Portanto, quando a sociedade civil se estrutura de acordo com os Mandamentos da Lei de Deus, é muito mais fácil os homens amarem a Deus. E a salvação deles torna-se muito mais fácil também, porque o próprio amor de Deus se torna mais fácil. (...)

Se assim é, não compreendo que alguém possa me perguntar qual o conteúdo religioso do problema da Reforma Agrária, uma vez que esta destrói a propriedade privada, corroendo portanto a própria sociedade. Assim, a TFP não estaria cumprindo seus deveres em relação à civilização cristã, se, de fato, não defendesse acirradamente a propriedade privada. (...)

Razão de nossa luta

Nosso Senhor prometeu que as portas do inferno não prevaleceriam contra a verdadeira Igreja. Se lutarmos para que Esta exista com a maior amplitude e o maior brilho possíveis, ainda que nas trevas de uma tremenda perseguição, teremos combatido para que se cumpra essa admirável promessa de Nosso Senhor.
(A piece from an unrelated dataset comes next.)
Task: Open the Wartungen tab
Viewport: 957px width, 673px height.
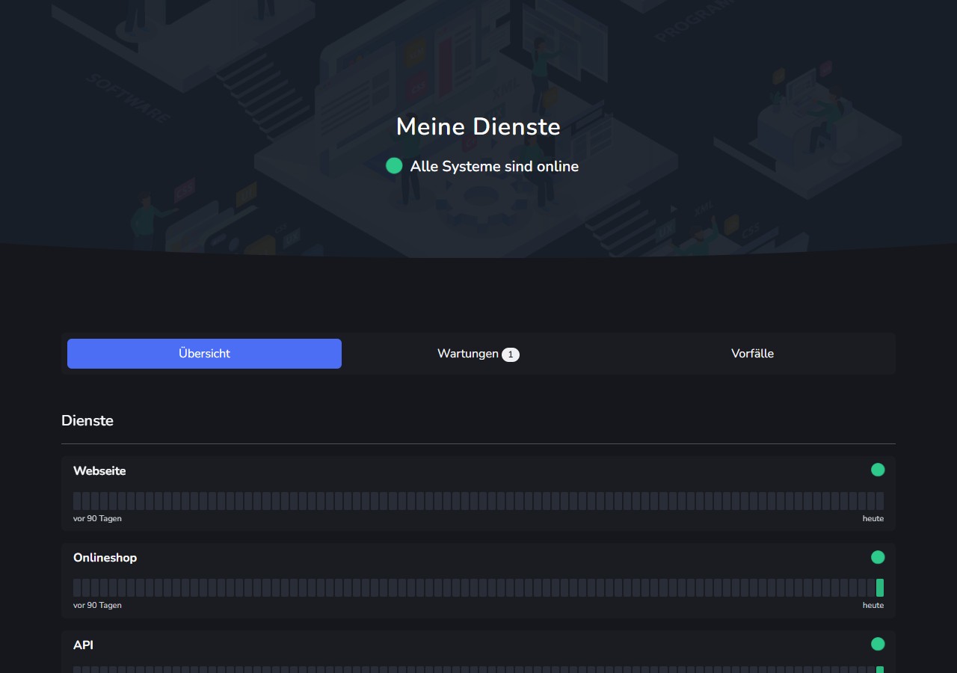Action: pyautogui.click(x=479, y=354)
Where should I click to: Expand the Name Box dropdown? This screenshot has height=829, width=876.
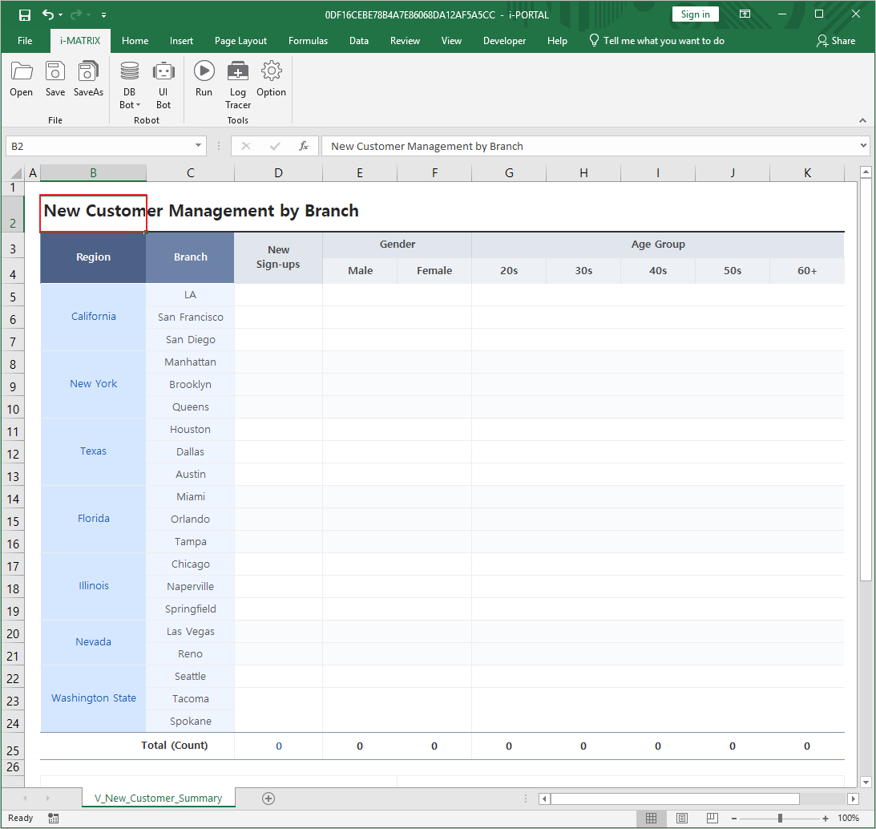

E daremos glória a Ele, à Nossa Senhora, nos dias exatamente mais críticos (...). Tal glória reivindicamos para nós: ainda que Eles estejam abandonados, ainda que Eles sejam recusados por todos, que nossa humildade, nossa fidelidade reverente, adorativa em relação a nosso Redentor, e sumamente amorosa em relação à Sua Mãe Santíssima, não faltem (palmas).

Teremos trabalhado e concorrido para que (não vamos dizer que a TFP realiza isso sozinha) o crepúsculo venha o mais tarde possível. E para que a noite envolva o mundo também nessas condições. E, sobretudo, para que, quando ela descer, não envolva o mundo inteiro. E esteja presente em vários lugares, em várias almas, uma chama de Fé, que ninguém extinguirá. Esse é nosso propósito. E tal seria ele, ainda que fôssemos os fiéis dos últimos dias da História do mundo.